What's fear got to do with it?

January 23, 2008

The education world is under more scrutiny than ever before. Reports, political platforms, test result comparisons, and various articles in newspapers and magazines all criticize a field that just a generation or so ago was considered an unabashed American success. Educators, students and parents each experience significant fear as it relates to the education system, fearing such things as job loss, testing, bullying, or poor educational quality.

The current special issue of Educational Policy, named the Politics of Education Association Yearbook, explores the use of fear in the politics of education and its impact. Beginning with the assertion that fear now shapes the political arena, affecting beliefs about education, the articles examine current issues in education and how they affect students, teachers and administrators.

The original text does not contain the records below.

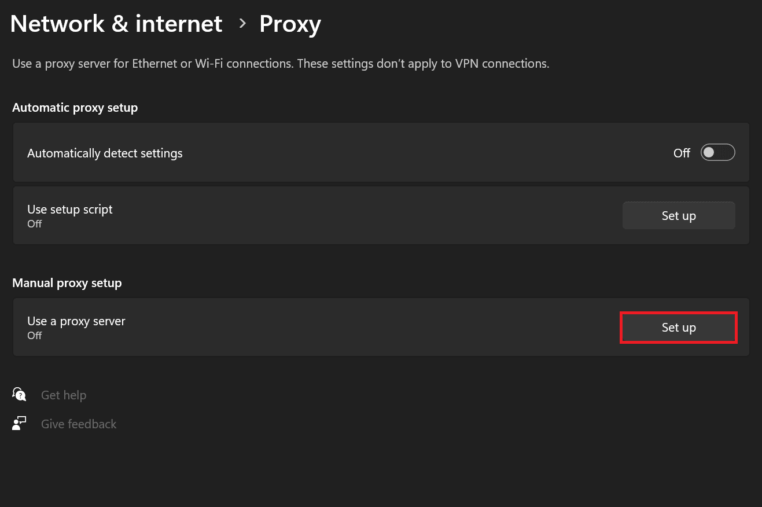Click Set up next to Use setup script

(x=678, y=215)
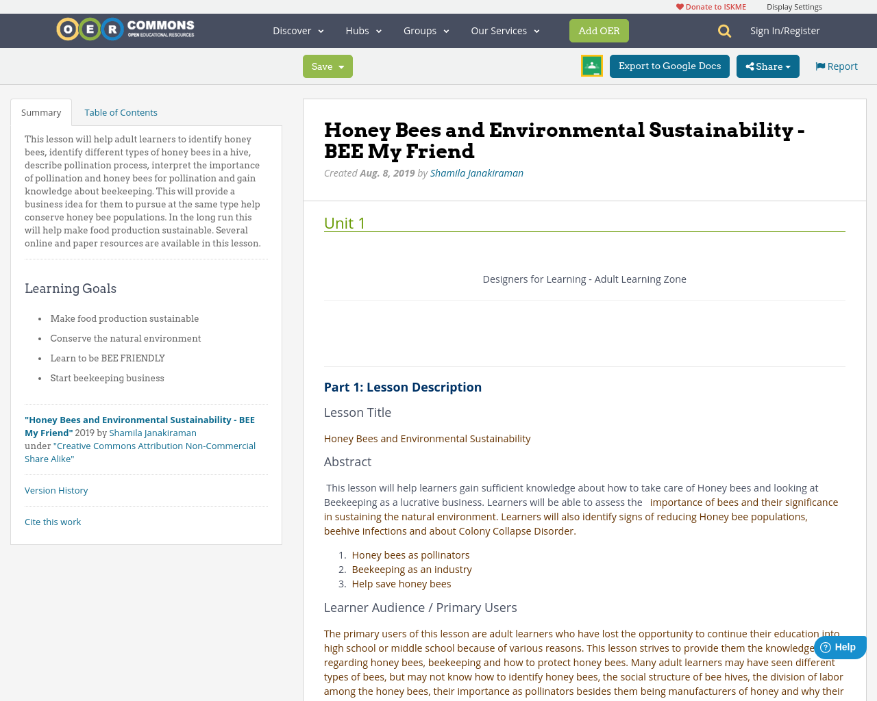Expand the Save options caret
The image size is (877, 701).
click(x=341, y=66)

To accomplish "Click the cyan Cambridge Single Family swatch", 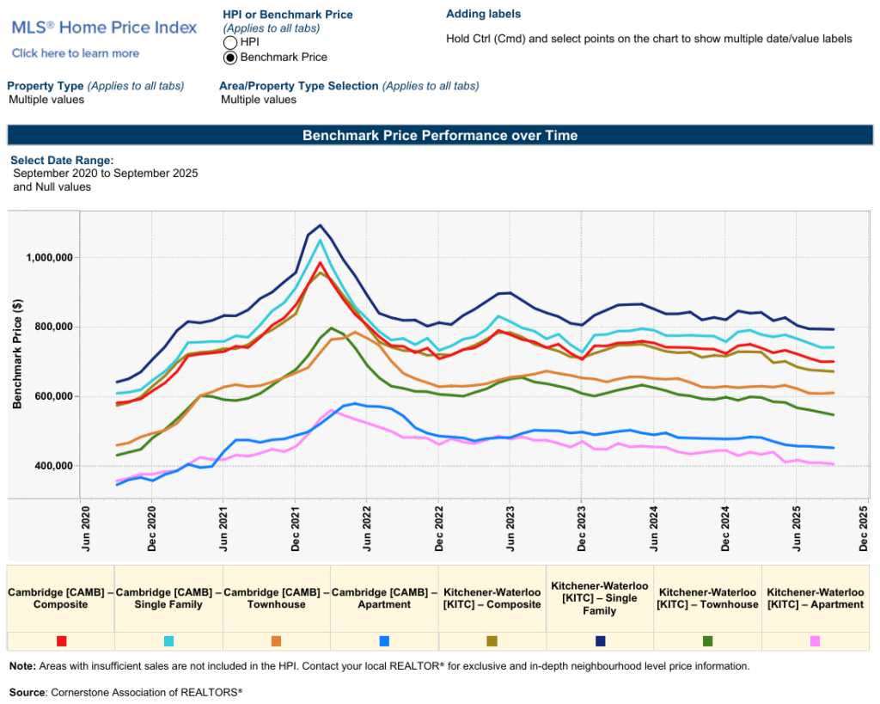I will click(168, 641).
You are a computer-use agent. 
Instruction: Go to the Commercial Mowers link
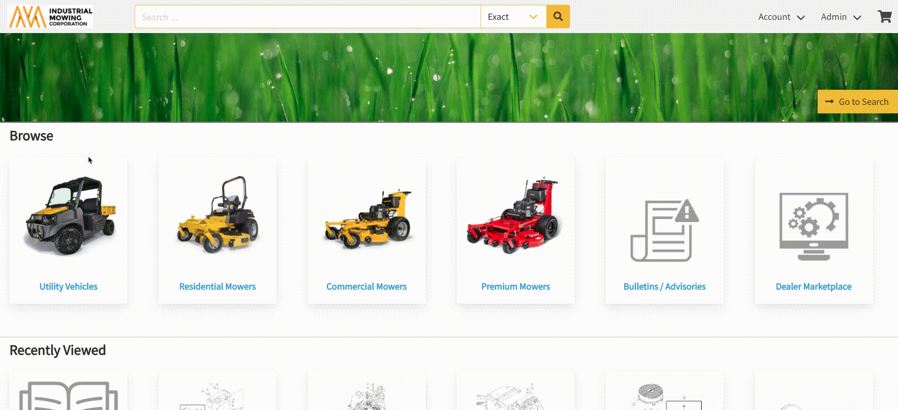click(x=366, y=287)
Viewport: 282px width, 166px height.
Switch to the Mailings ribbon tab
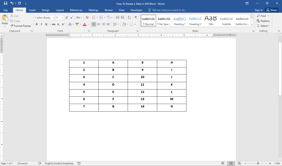93,10
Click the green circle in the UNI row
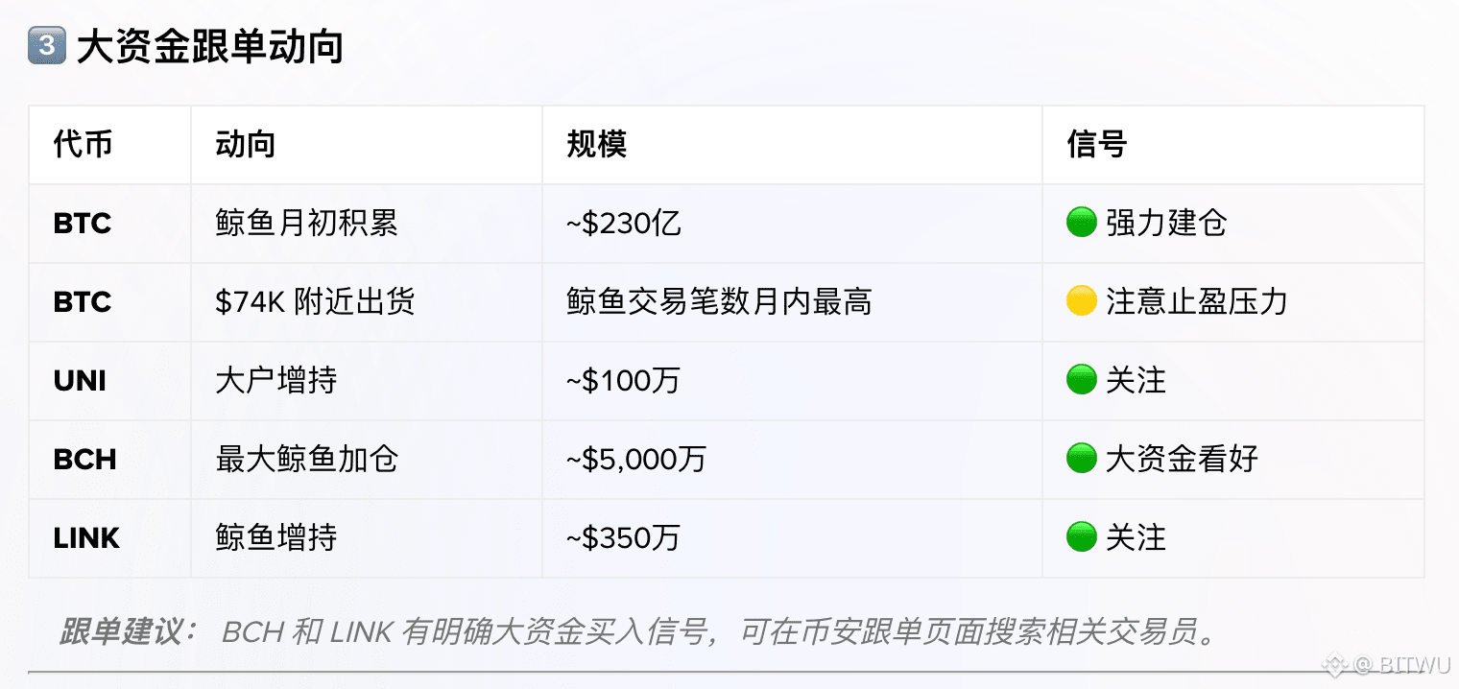The width and height of the screenshot is (1459, 689). [x=1081, y=381]
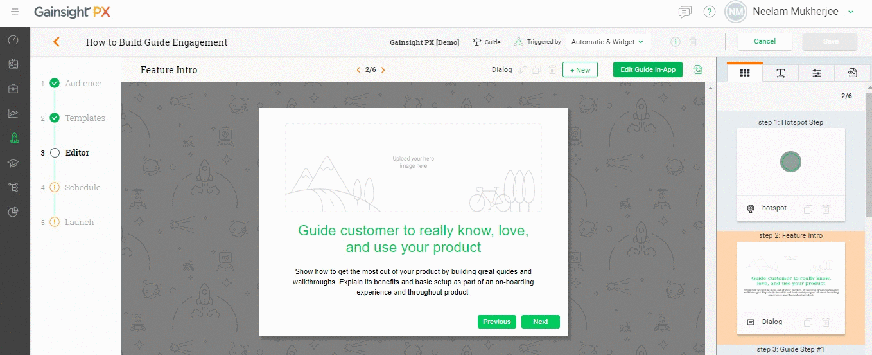Expand the Automatic & Widget trigger dropdown
872x355 pixels.
coord(607,42)
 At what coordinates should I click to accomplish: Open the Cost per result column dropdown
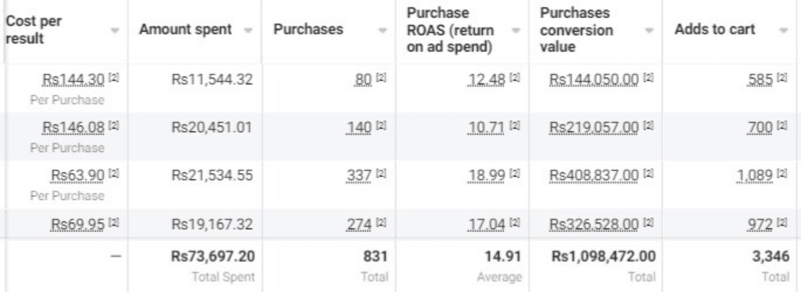click(115, 30)
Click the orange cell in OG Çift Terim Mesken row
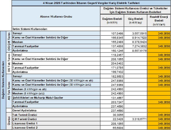 (x=159, y=42)
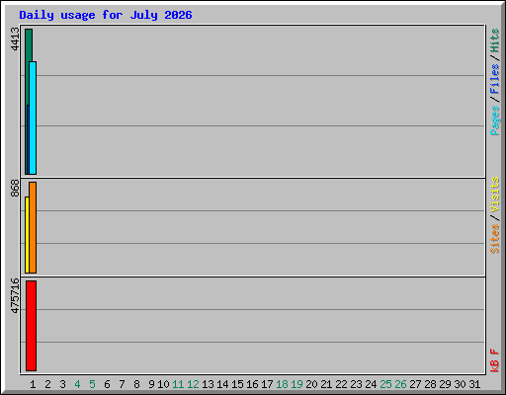Click the Files legend label
This screenshot has width=506, height=395.
click(494, 78)
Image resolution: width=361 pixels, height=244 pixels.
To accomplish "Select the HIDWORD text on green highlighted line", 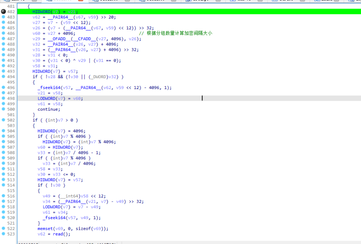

“The 2008 Yearbook examines the underlying elements of fear in education politics, among groups, constituencies, and levels of government--as a way of understanding the dynamics of school change and reform in a complex post-modern society,” commented Journal Editor Ana M. Martinez Aleman. “Guest Editors Rick Ginsberg and Brice Cooper have compiled articles that invite the readers to critically examine the politics of fear in school reform.”

“This volume of the Politics of Education Yearbook covers some new ground in the field of the politics of education,” write the guest editors in the introduction. “Our hope is that it will spark new research on how politics is evolving as it relates to education and help those studying the field to recognize the prominence that fear now holds in how schools function.”